## Problem
Print the records below exactly, with no pictures.

Records contained in a dataset:
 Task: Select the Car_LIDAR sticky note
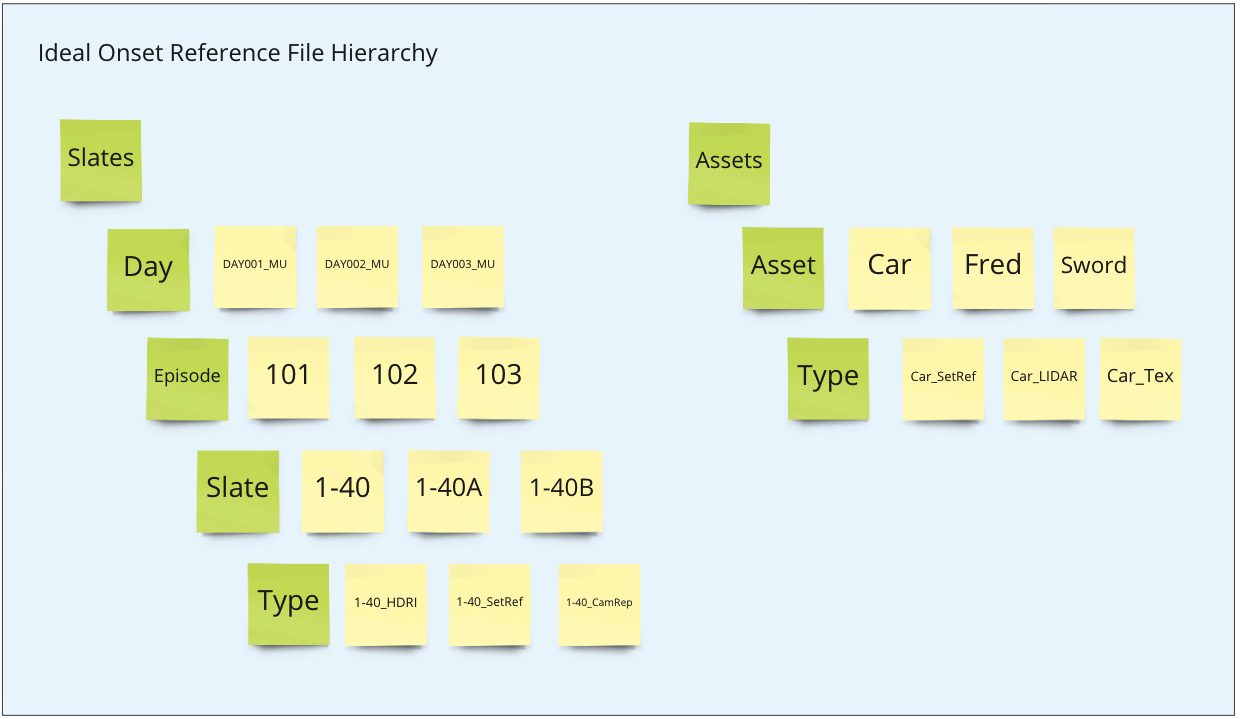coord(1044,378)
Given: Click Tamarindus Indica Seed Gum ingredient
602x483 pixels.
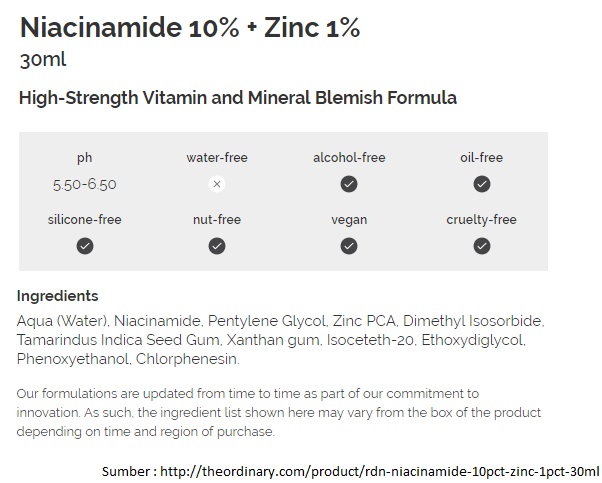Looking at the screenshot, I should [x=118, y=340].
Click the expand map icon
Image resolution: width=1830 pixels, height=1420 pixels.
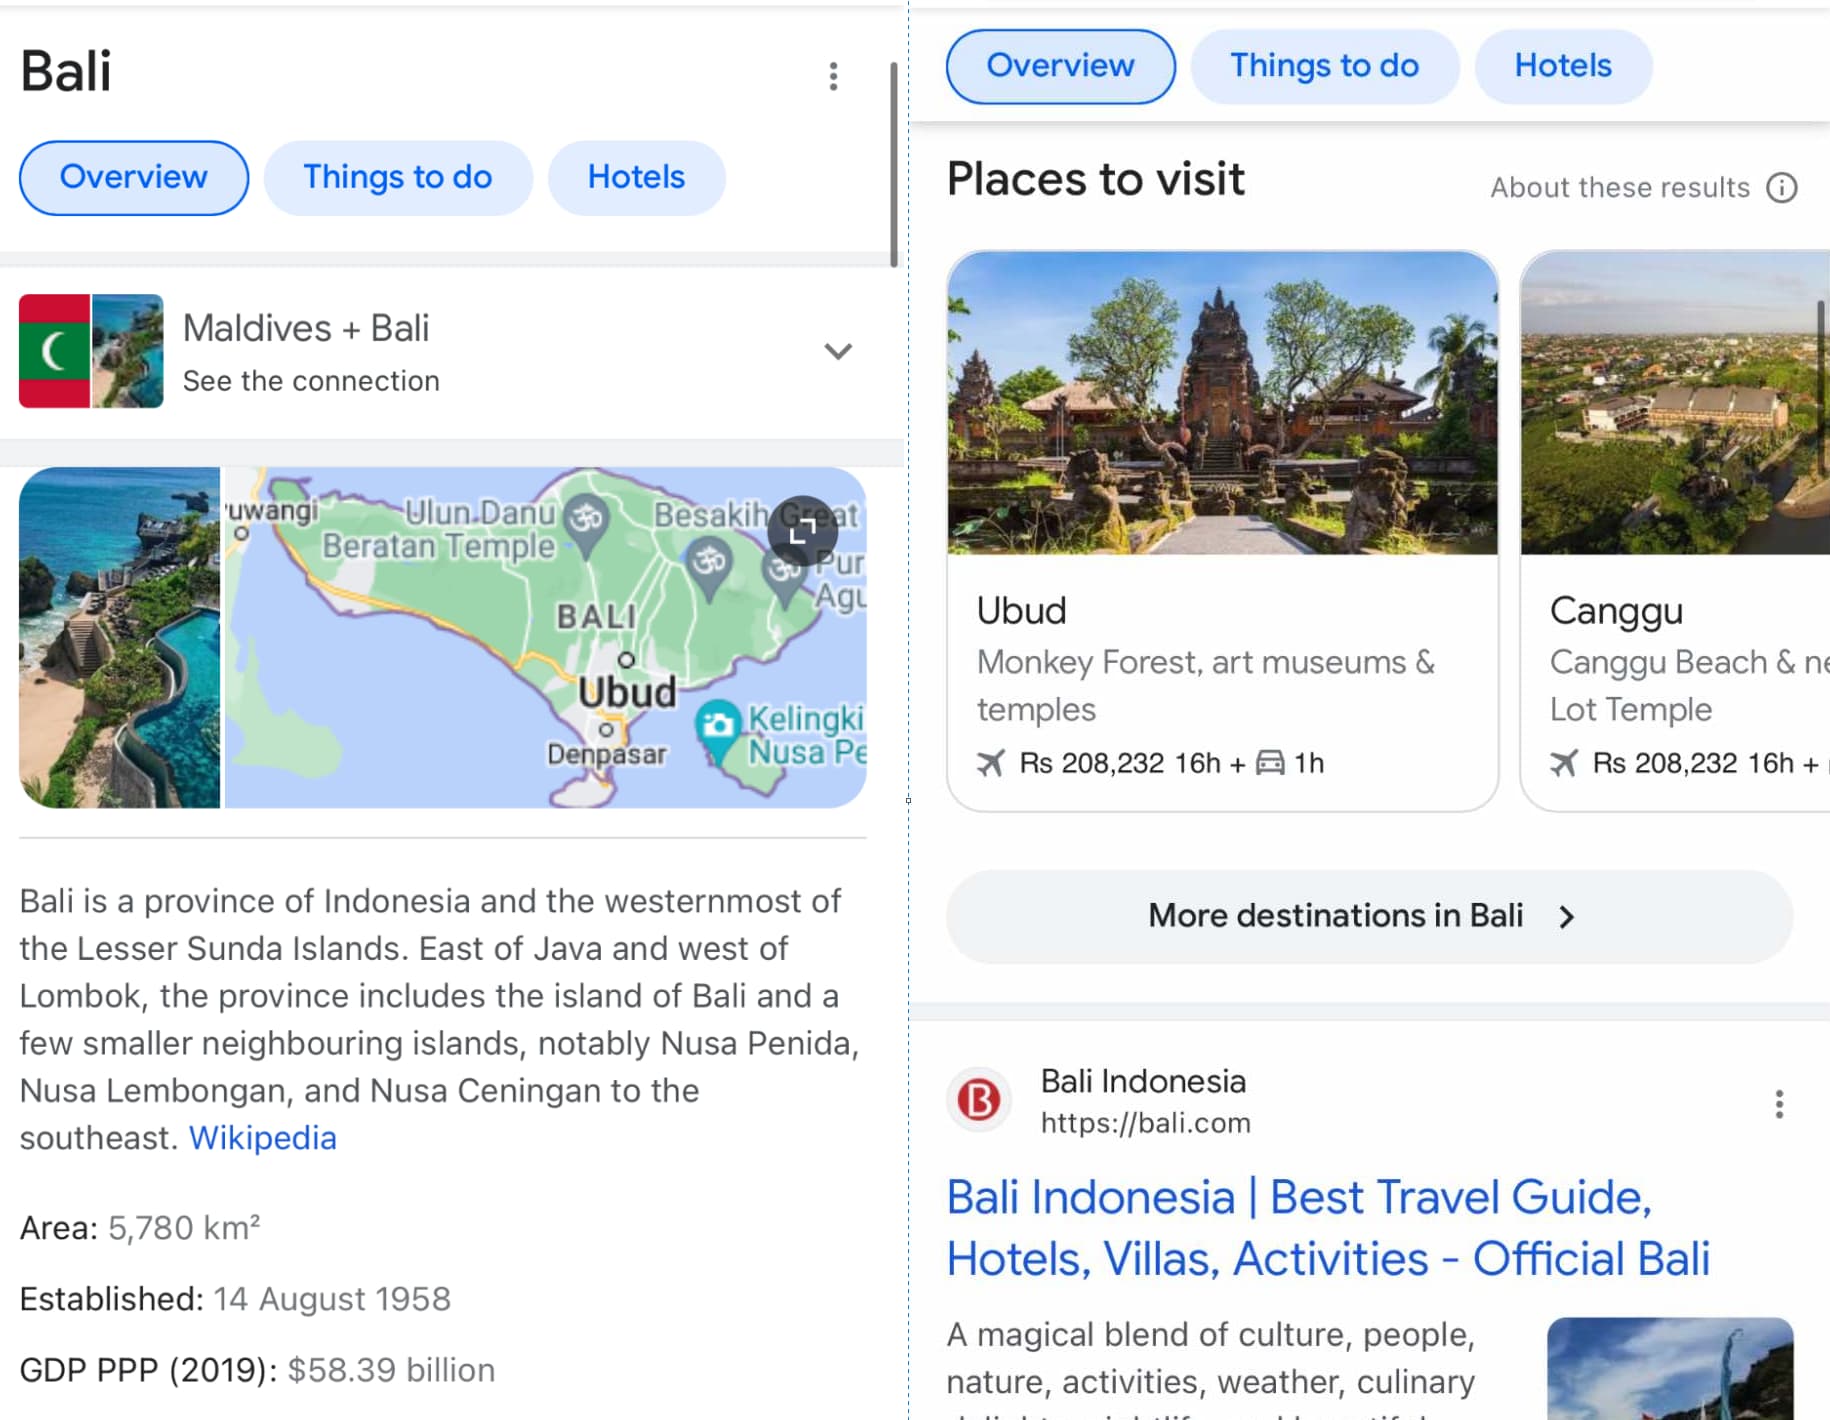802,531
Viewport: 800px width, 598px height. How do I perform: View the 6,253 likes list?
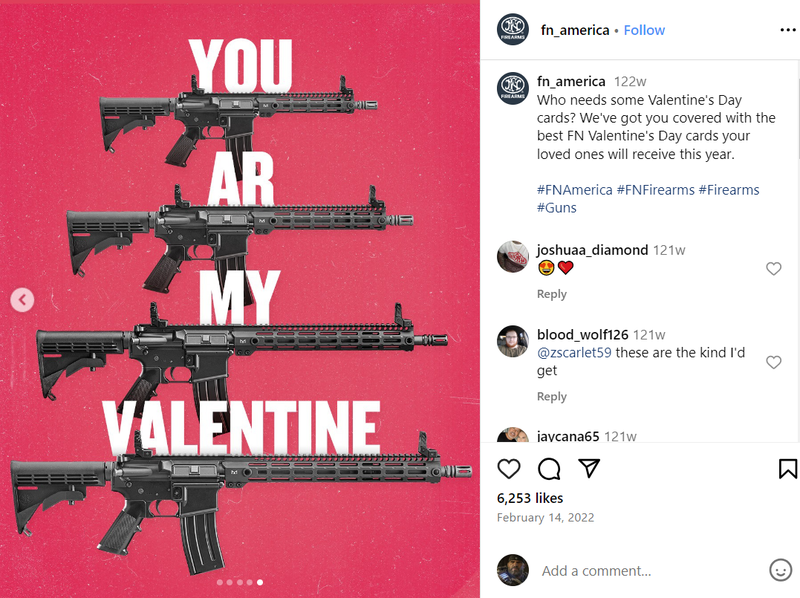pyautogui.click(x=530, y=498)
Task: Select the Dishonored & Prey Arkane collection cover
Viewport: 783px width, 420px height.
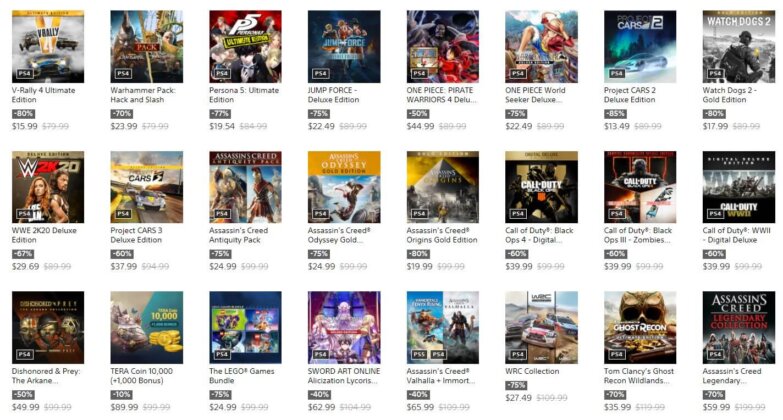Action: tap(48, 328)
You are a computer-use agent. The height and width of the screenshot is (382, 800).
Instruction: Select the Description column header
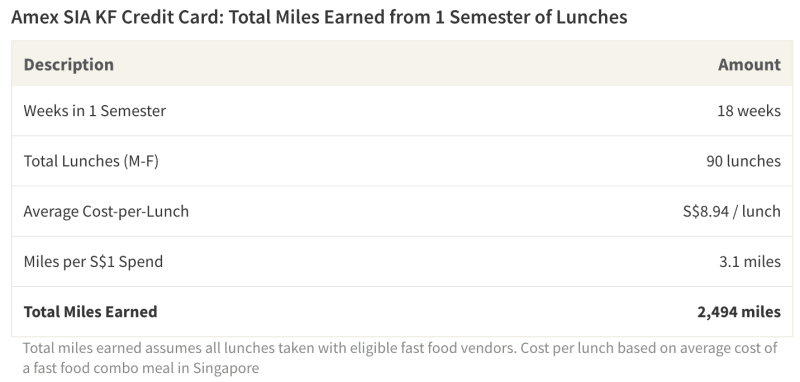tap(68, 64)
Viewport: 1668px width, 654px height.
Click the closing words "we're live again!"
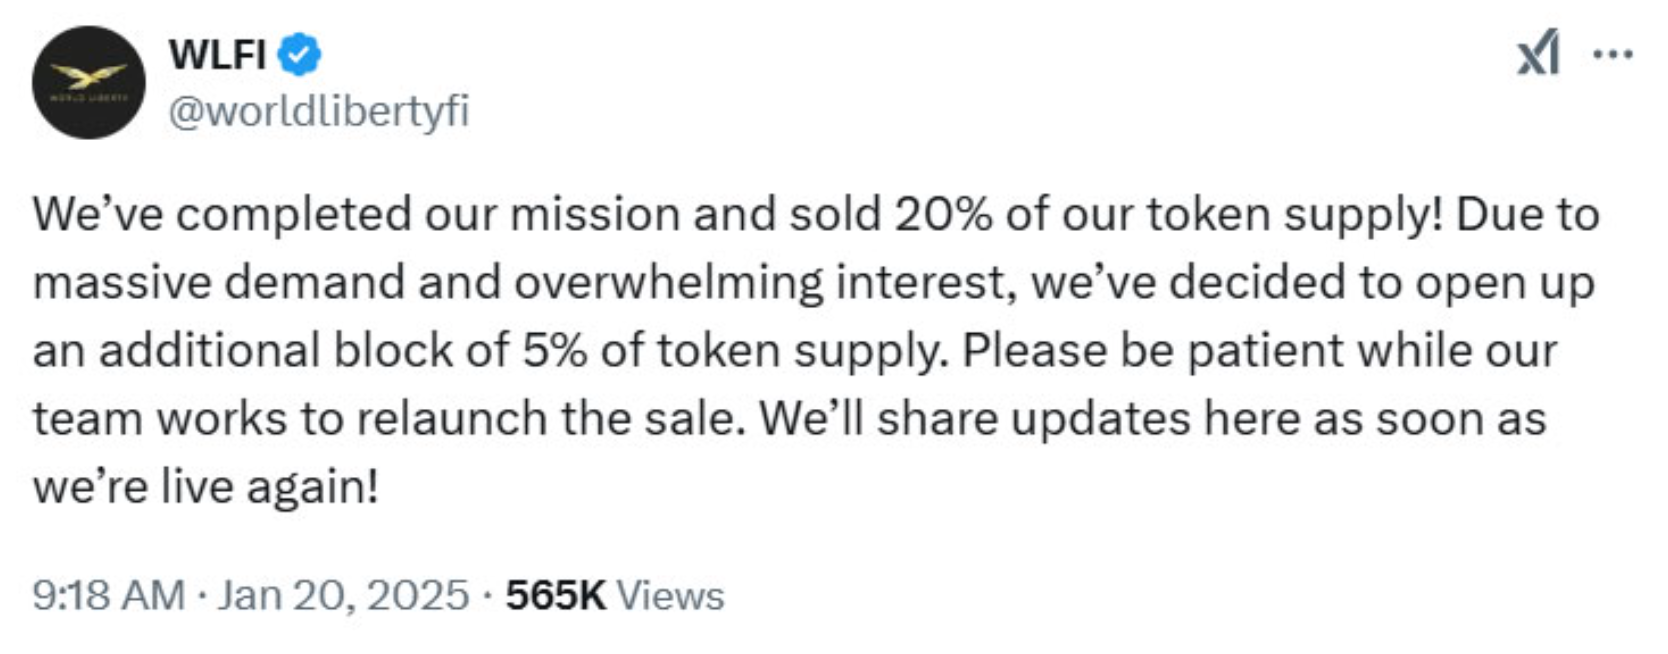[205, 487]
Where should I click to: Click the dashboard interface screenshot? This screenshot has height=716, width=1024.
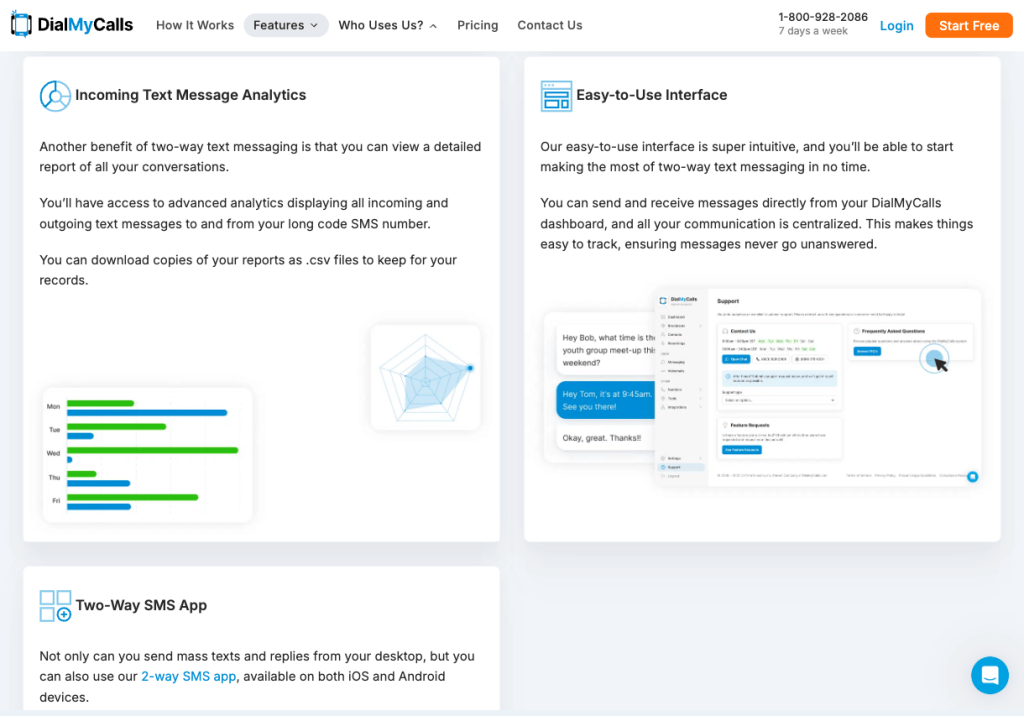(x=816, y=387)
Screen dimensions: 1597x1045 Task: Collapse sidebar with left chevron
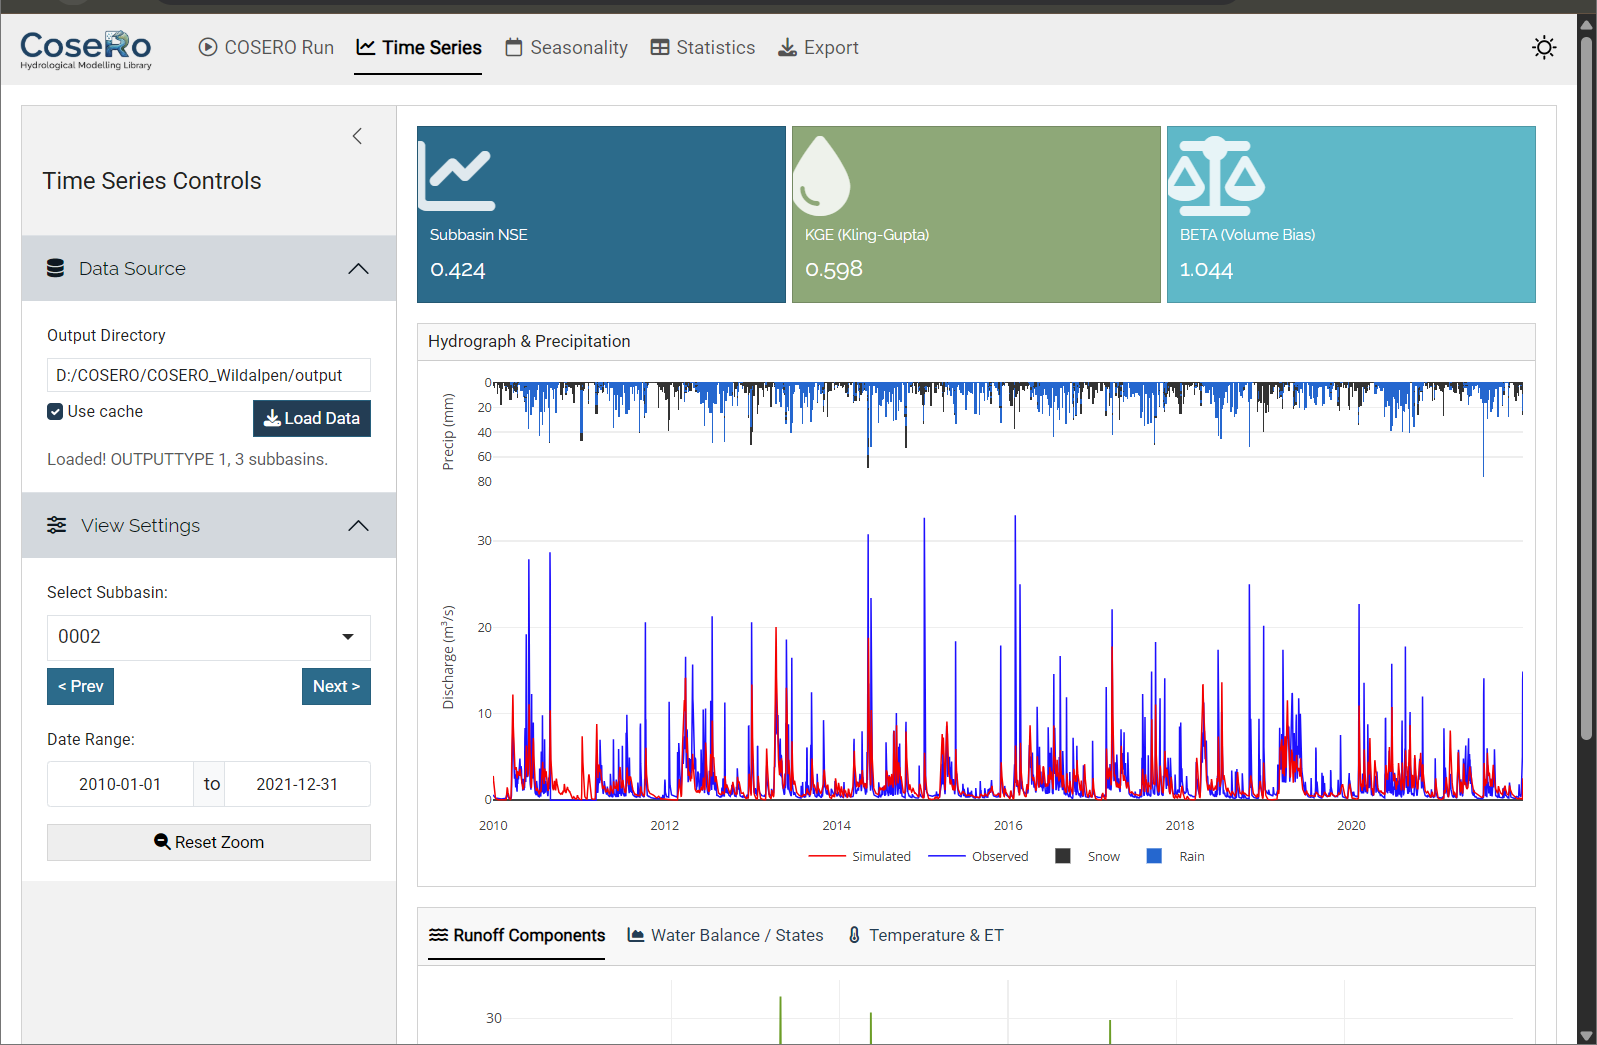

## Response
 Task: Select the Car_LIDAR sticky note
coord(1044,378)
Given: Click Tamarindus Indica Seed Gum ingredient
602x483 pixels.
Looking at the screenshot, I should [x=118, y=340].
Click the expand map icon
Image resolution: width=1830 pixels, height=1420 pixels.
802,531
Viewport: 800px width, 598px height. How do I perform: View the 6,253 likes list?
pyautogui.click(x=530, y=498)
Task: Select the Dishonored & Prey Arkane collection cover
Viewport: 783px width, 420px height.
Action: tap(48, 328)
You are a computer-use agent. The height and width of the screenshot is (382, 800).
Instruction: Select the Description column header
tap(68, 64)
Viewport: 1668px width, 654px height.
Click the closing words "we're live again!"
[205, 487]
Where should I click to: Click the dashboard interface screenshot? This screenshot has height=716, width=1024.
(x=816, y=387)
Screen dimensions: 1597x1045 Task: Collapse sidebar with left chevron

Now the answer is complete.